Given passage:
===

Turning effect of forces

1. Overview

Forces do not always move objects in a straight line; they can also cause objects to rotate or "turn" around a fixed point. Understanding the turning effect of forces (moments) is essential for explaining how everything from simple tools like scissors to complex structures like cranes remain stable and functional.

Key Definitions

• Moment: A measure of the turning effect of a force about a specific point.
• Pivot (Fulcrum): The fixed point about which an object rotates.
• Perpendicular Distance: The shortest distance from the pivot to the line of action of the force (measured at 90°).
• Equilibrium: A state where an object has no resultant force and no resultant moment acting upon it.
• Principle of Moments: For an object in equilibrium, the sum of the clockwise moments about a point is equal to the sum of the anticlockwise moments about that same point.

===

Data:
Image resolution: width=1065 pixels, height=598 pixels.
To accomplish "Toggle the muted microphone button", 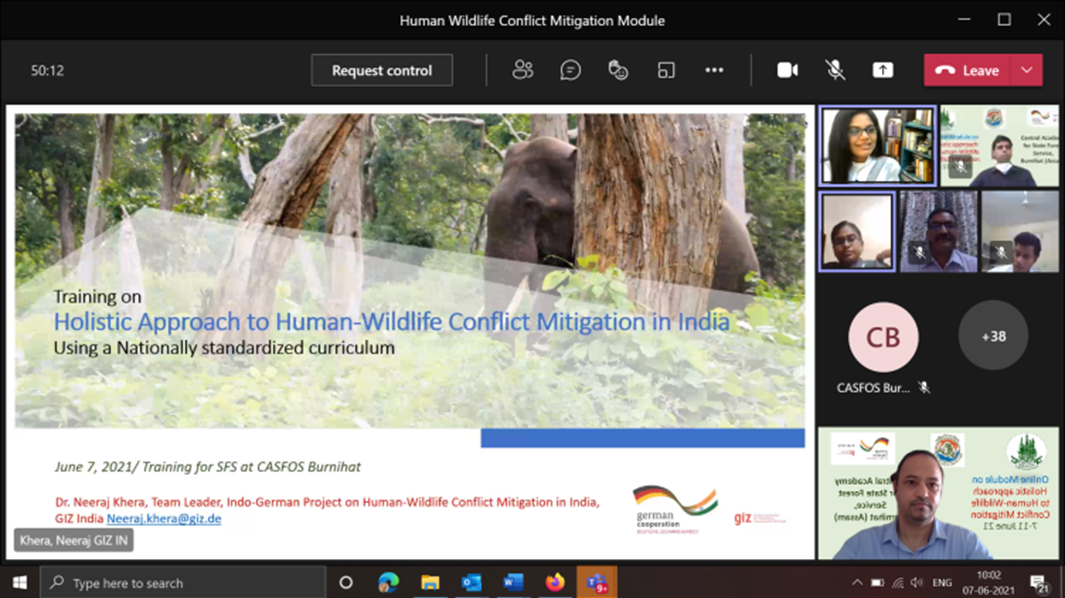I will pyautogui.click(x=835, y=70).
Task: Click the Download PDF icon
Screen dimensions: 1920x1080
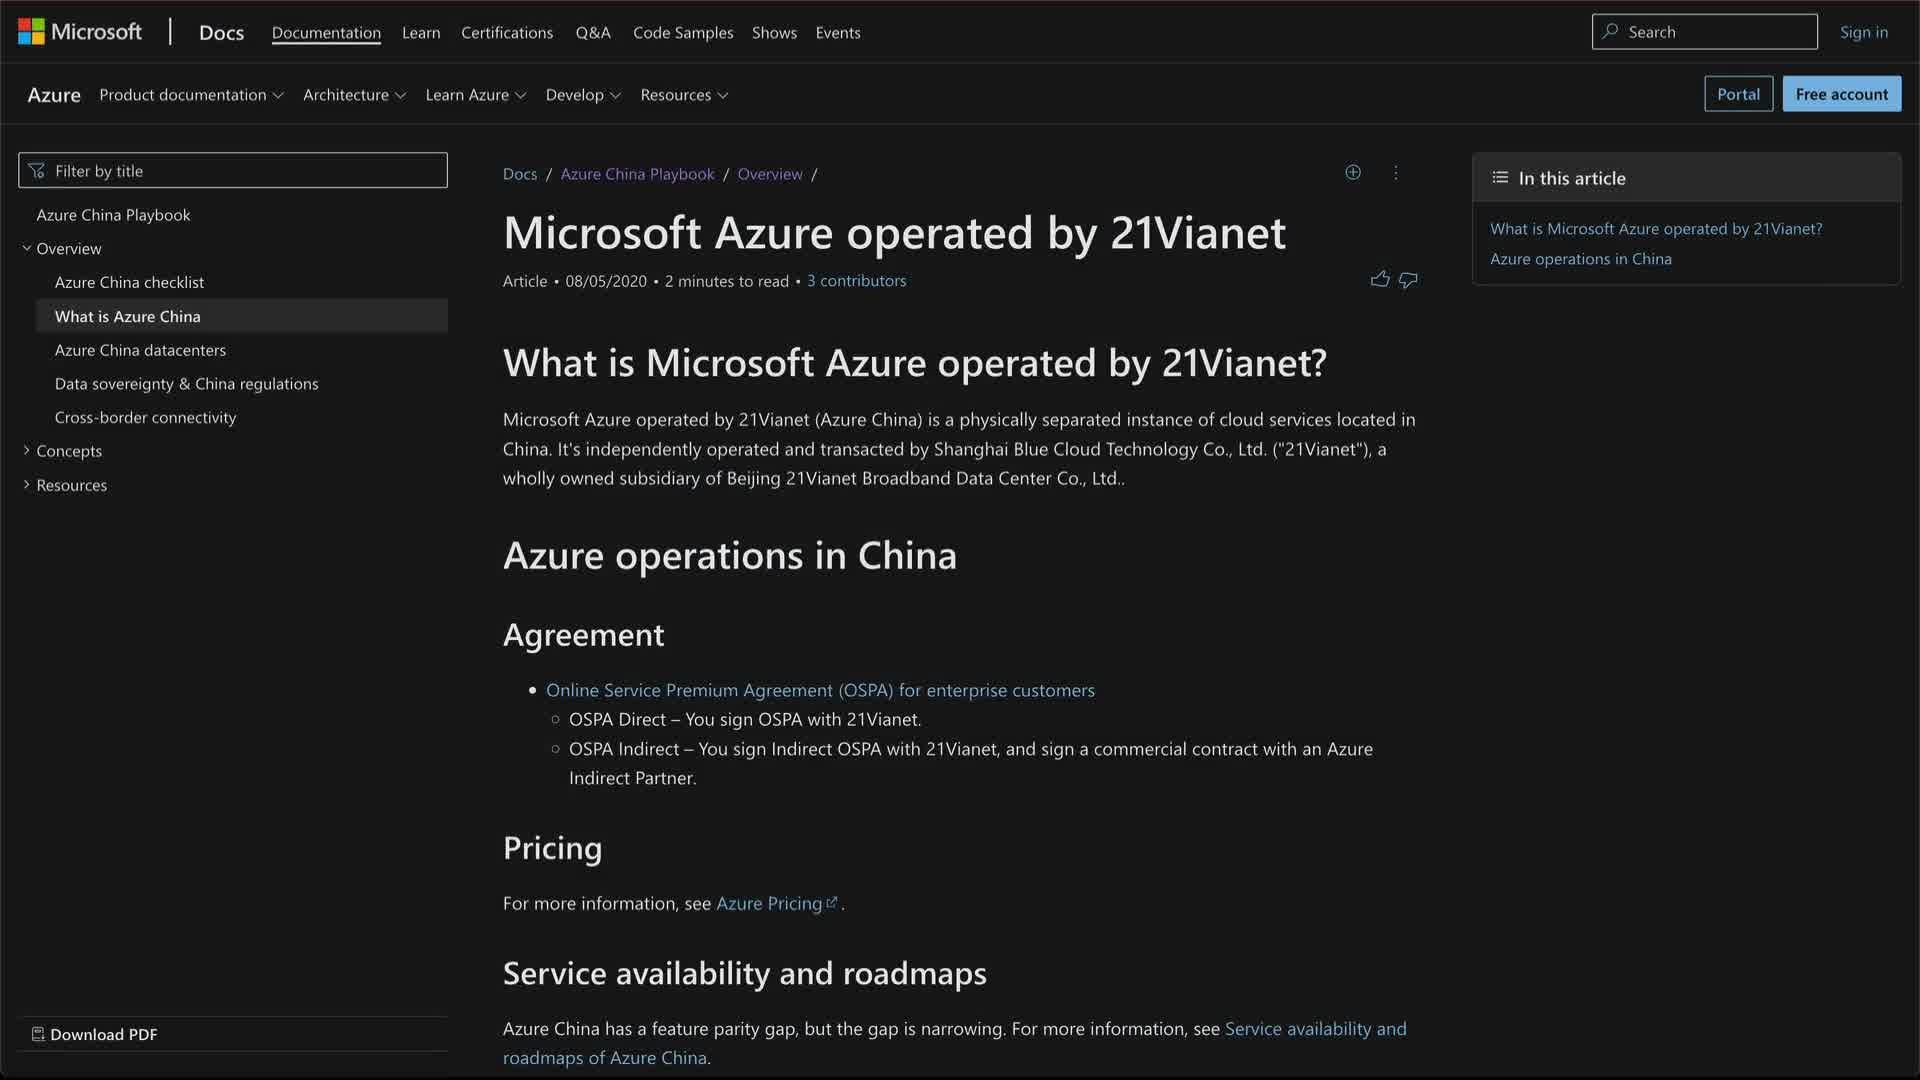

===

Directions: Repeat the passage on the turning effect of forces word for word, from "Key Definitions" up to and including "(measured at 90°).". The lines after the passage on the turning effect of forces are separate material.

Exercise answer:
Key Definitions

• Moment: A measure of the turning effect of a force about a specific point.
• Pivot (Fulcrum): The fixed point about which an object rotates.
• Perpendicular Distance: The shortest distance from the pivot to the line of action of the force (measured at 90°).